Conceitos essenciais
The proposed A-LLMRec framework efficiently combines the collaborative knowledge from a pre-trained state-of-the-art collaborative filtering recommender system with the textual knowledge from a large language model, enabling superior performance in both cold and warm scenarios.
Resumo
The paper proposes A-LLMRec, an efficient all-round recommender system that leverages large language models (LLMs) and collaborative filtering (CF) techniques. The key idea is to align the collaborative knowledge from a pre-trained state-of-the-art CF recommender system with the token space of an LLM, allowing the LLM to directly utilize the collaborative knowledge for recommendation tasks.
The approach involves two stages:
- Alignment between Collaborative and Textual Knowledge: The item embeddings from the pre-trained CF recommender are aligned with the text embeddings from a pre-trained Sentence-BERT model, enabling the model to capture both collaborative and textual knowledge.
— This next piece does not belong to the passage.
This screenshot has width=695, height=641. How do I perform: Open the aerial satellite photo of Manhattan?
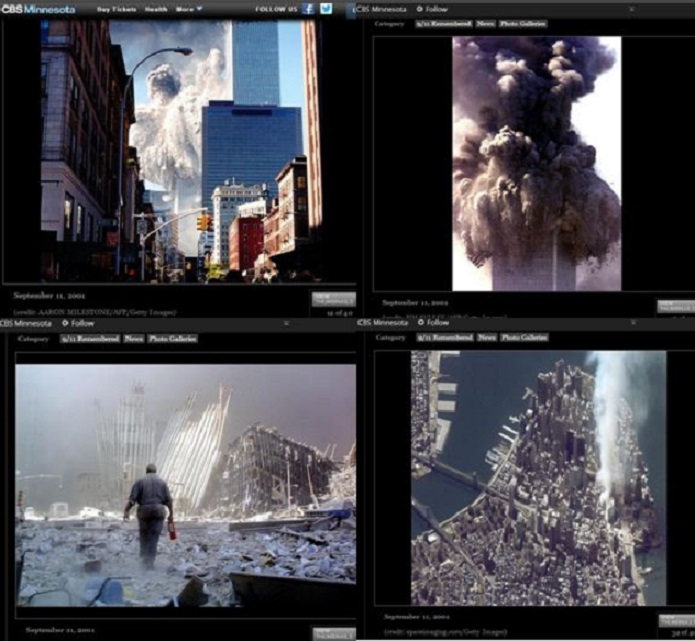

- Alignment between Joint Collaborative-Text Embedding and LLM: The aligned collaborative and textual knowledge is projected onto the token space of the LLM, allowing the LLM to leverage this joint knowledge for recommendation.
The proposed A-LLMRec has two key advantages: 1) it is model-agnostic, allowing integration with various existing CF recommender systems, and 2) it is efficient, as only the alignment network is trained, while the CF recommender and the LLM remain frozen.
Extensive experiments on various real-world datasets demonstrate the superiority of A-LLMRec, outperforming both traditional CF models and LLM-based models in both cold and warm scenarios, as well as in few-shot, cold user, and cross-domain settings. The paper also shows that A-LLMRec can generate natural language outputs based on the understanding of users and items through the aligned collaborative knowledge.
Estatísticas
The user-item interaction dataset contains 4 datasets from Amazon: Movies and TV, Video Games, Beauty, and Toys.
The number of users and items in the datasets range from 10K to 200K and 10K to 60K, respectively.
Citações
"Although modality-aware and LLM-based recommender systems have proven effective in cold scenarios with limited user-item interactions, we argue that these methods suffer from the lack of collaborative knowledge due to their heavy reliance on textual information."
"Our main idea is to enable an LLM to directly leverage the collaborative knowledge contained in a pre-trained state-of-the-art collaborative filtering recommender system (CF-RecSys) so that the emergent ability of the LLM as well as the high-quality user/item embeddings that are already trained by the state-of-the-art CF-RecSys can be jointly exploited."